══ Listed records
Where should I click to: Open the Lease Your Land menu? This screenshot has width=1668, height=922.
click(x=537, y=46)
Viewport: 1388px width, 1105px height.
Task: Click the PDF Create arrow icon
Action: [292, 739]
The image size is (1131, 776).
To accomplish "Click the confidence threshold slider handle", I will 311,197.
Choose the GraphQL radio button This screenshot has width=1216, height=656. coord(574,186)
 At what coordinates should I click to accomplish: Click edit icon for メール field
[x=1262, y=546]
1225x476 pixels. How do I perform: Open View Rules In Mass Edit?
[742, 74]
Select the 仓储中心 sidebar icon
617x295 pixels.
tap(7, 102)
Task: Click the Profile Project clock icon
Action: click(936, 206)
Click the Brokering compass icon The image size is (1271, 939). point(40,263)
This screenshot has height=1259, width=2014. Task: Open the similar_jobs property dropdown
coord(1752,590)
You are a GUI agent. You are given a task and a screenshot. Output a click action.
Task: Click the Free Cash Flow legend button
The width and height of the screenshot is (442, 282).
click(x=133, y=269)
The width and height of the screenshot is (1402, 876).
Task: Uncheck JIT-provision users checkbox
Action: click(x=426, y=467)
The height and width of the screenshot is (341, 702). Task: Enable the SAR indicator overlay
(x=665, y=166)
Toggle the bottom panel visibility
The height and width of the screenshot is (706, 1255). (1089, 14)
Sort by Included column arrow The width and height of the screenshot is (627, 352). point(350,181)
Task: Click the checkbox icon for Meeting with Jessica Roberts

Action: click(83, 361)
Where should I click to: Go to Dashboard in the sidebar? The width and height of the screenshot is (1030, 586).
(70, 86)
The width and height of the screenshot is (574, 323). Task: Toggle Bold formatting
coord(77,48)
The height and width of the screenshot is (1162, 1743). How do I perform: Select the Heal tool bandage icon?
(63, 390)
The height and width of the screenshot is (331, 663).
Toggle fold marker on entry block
════
The full material has to be written out again exactly as shown.

Where should I click to: Open the Lease Your Land menu? This screenshot has width=1668, height=922.
click(x=537, y=46)
Viewport: 1388px width, 1105px height.
Task: Click the PDF Create arrow icon
Action: [292, 739]
The image size is (1131, 776).
To accomplish "Click the confidence threshold slider handle", I will 311,197.
Choose the GraphQL radio button This screenshot has width=1216, height=656. coord(574,186)
 At what coordinates should I click to accomplish: Click edit icon for メール field
[x=1262, y=546]
1225x476 pixels. How do I perform: Open View Rules In Mass Edit?
[742, 74]
Select the 仓储中心 sidebar icon
617x295 pixels.
tap(7, 102)
Task: Click the Profile Project clock icon
Action: click(936, 206)
Click the Brokering compass icon The image size is (1271, 939). point(40,263)
This screenshot has height=1259, width=2014. Task: Open the similar_jobs property dropdown
coord(1752,590)
You are a GUI agent. You are given a task and a screenshot. Output a click action.
Task: Click the Free Cash Flow legend button
The width and height of the screenshot is (442, 282).
click(x=133, y=269)
The width and height of the screenshot is (1402, 876).
Task: Uncheck JIT-provision users checkbox
Action: click(x=426, y=467)
The height and width of the screenshot is (341, 702). Task: Enable the SAR indicator overlay
(x=665, y=166)
Toggle the bottom panel visibility
The height and width of the screenshot is (706, 1255). (1089, 14)
Sort by Included column arrow The width and height of the screenshot is (627, 352). point(350,181)
Task: Click the checkbox icon for Meeting with Jessica Roberts

Action: click(83, 361)
Where should I click to: Go to Dashboard in the sidebar? The width and height of the screenshot is (1030, 586).
(70, 86)
The width and height of the screenshot is (574, 323). Task: Toggle Bold formatting
coord(77,48)
The height and width of the screenshot is (1162, 1743). How do I perform: Select the Heal tool bandage icon?
(63, 390)
The height and width of the screenshot is (331, 663).
Toggle fold marker on entry block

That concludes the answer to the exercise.